[seqfan] Re: Binary Complement Sequences

Christian Sievers seqfan at duvers.de
Mon Dec 19 18:26:45 CET 2022


On Fri, Dec 16, 2022 at 04:38:07PM -0500, Allan Wechsler wrote:

> As long as the iterates remain large, the low-order bits quickly enter
> cycles, in which they remain until the number shrinks to the corresponding
> order of magnitude. The low-order bit alternates between 1 and 0; the two
> low-order bits read [0, 3, 2, 1] and repeat, and the low three bits read
> [0, 7, 2, 1, 4, 3, 6, 5]. I don't know if there is always a single cycle of
> length 2^n, but this is an obvious early question.

There is always one cycle of full length.

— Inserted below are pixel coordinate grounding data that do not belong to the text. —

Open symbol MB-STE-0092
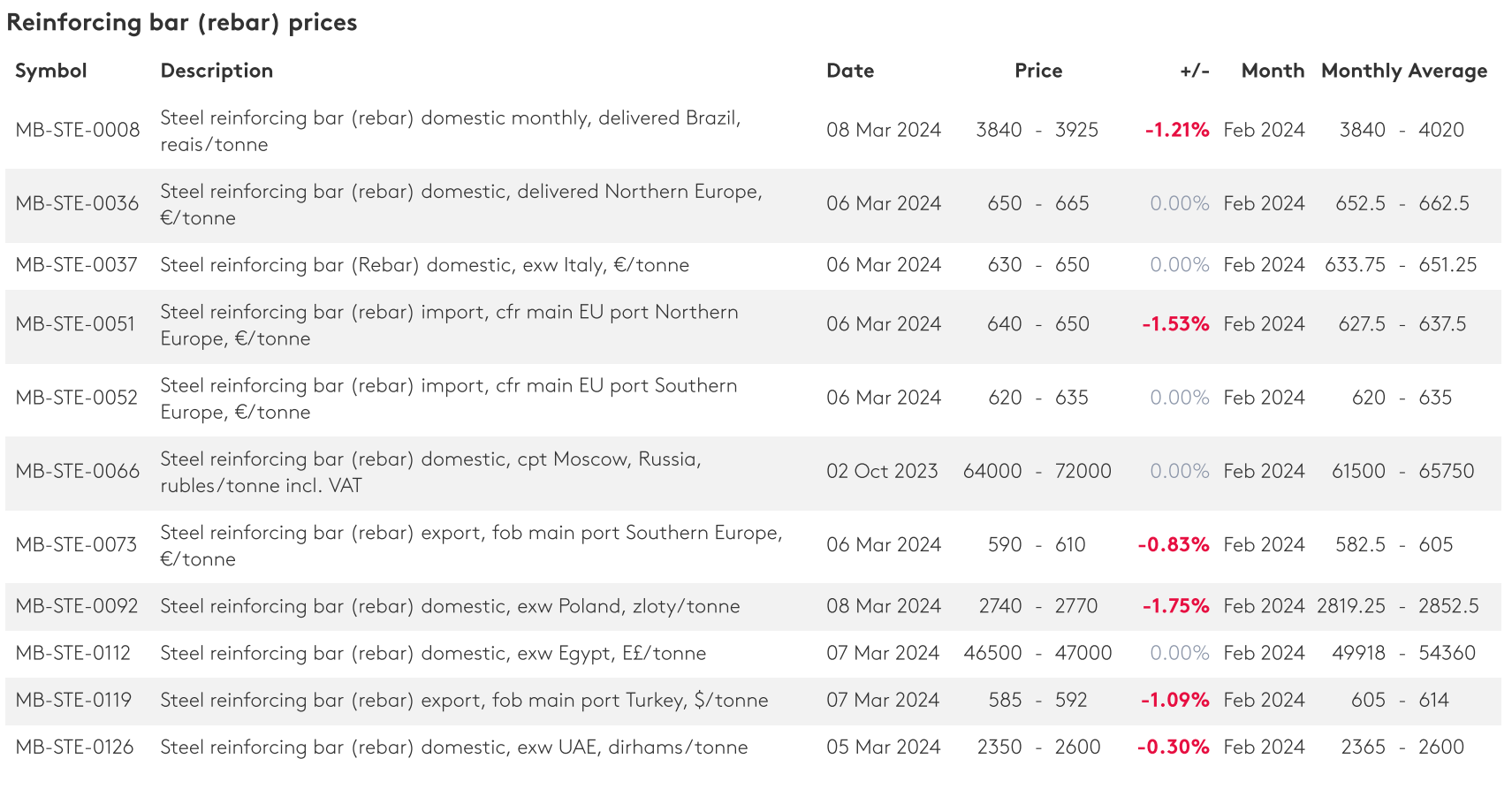 coord(77,606)
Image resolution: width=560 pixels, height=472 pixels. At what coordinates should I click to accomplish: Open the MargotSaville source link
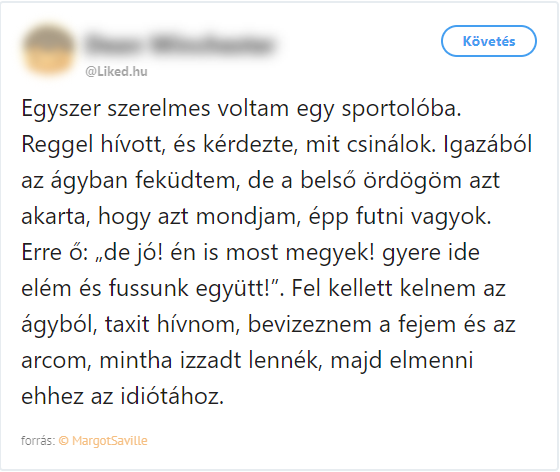point(110,441)
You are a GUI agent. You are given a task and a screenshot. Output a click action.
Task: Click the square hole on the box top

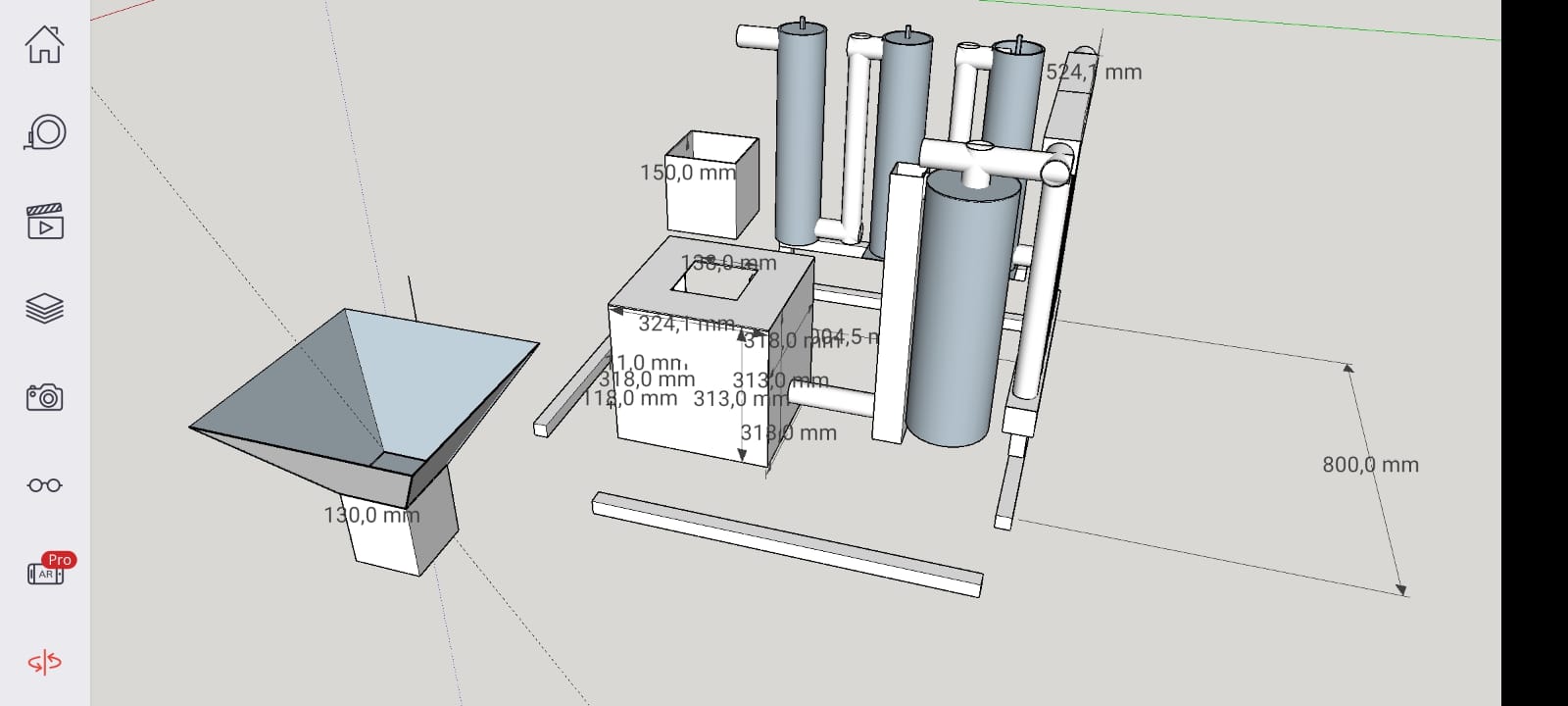(x=712, y=281)
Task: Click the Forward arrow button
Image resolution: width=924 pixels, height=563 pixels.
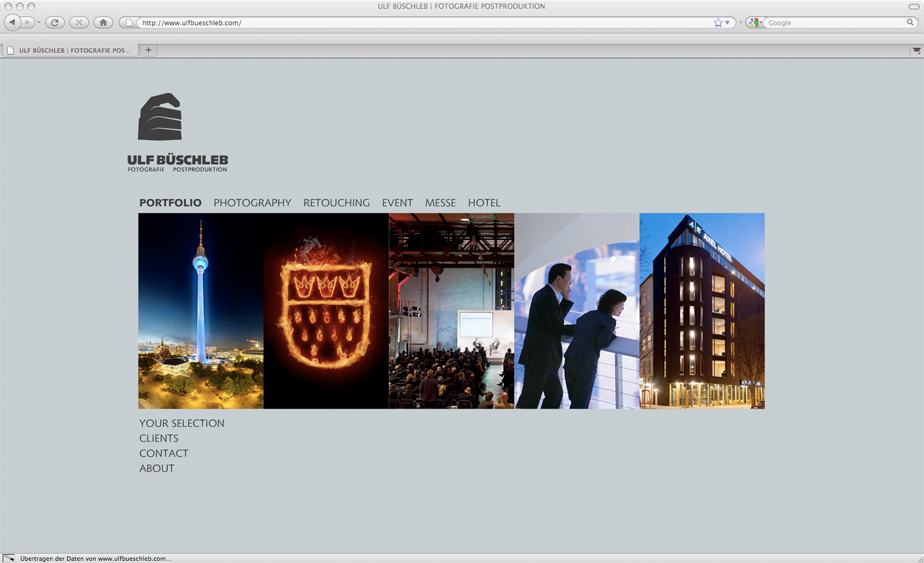Action: 28,22
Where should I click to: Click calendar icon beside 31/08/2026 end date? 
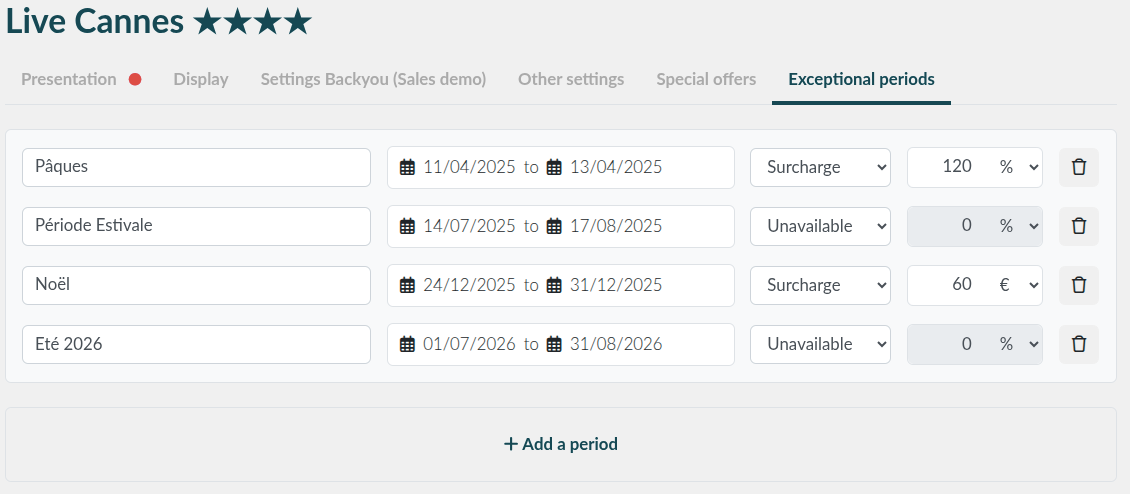pyautogui.click(x=553, y=345)
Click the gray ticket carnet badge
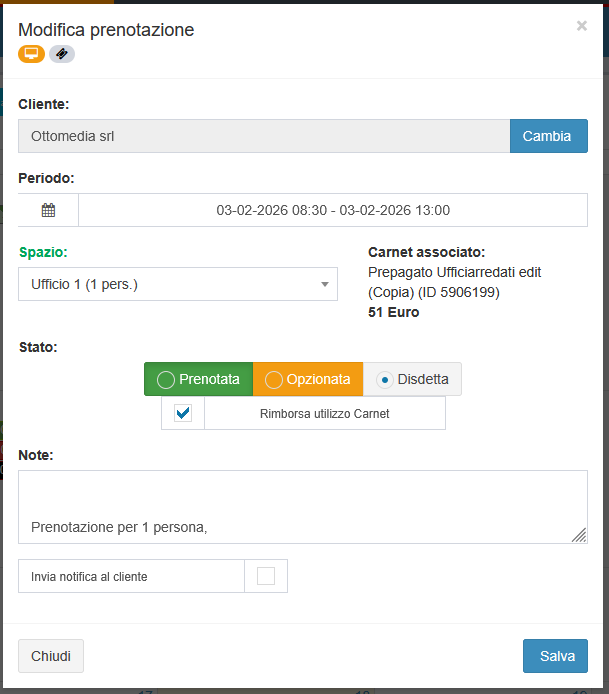 click(62, 54)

Looking at the last n bits and assuming that the complement flips all
bits because there is enough going on at higher bits amounts to
considering the residues modulo 2^n of the values of the iterations of
the function
  f(x) = -3*x-1.

If we have a cycle of length 2^n in the residues modulo 2^n, then
there are only two possibilities for mod 2^(n+1):
We can start the cycle at 0. Then we know that after 2^n steps the
value is 0 (mod 2^n), so it is 0 or 2^n (mod 2^(n+1)). In the first
case, the cycle repeats after 2^n steps, in the second case it has
length 2^(n+1).

So we have to show that for all n,
   f^{2^n}(0) is divisible by 2^n but not by 2^(n+1).
(Here f^k denotes the composition f \circ f \circ ... \circ f (k times).)

In general, if       g(x)  = a*x+b,
            then   g(g(x)) = a^2*x + ab+b   (*).

Now define sequences a_n and b_n by
   f^{2^n}(x) = a_n * x + b_n.

We have a_0=-3 and b_0=-1.
Using (*) and induction, we see that each a_n is a power of -3,
so 1 (mod 4), so it can be written as 4k+1 for some integer k.

Then by (*),
  b_{n+1} = a_n * b_n + b_n = (4k+1) * b_n + b_n = (2k+1)*2*b_n.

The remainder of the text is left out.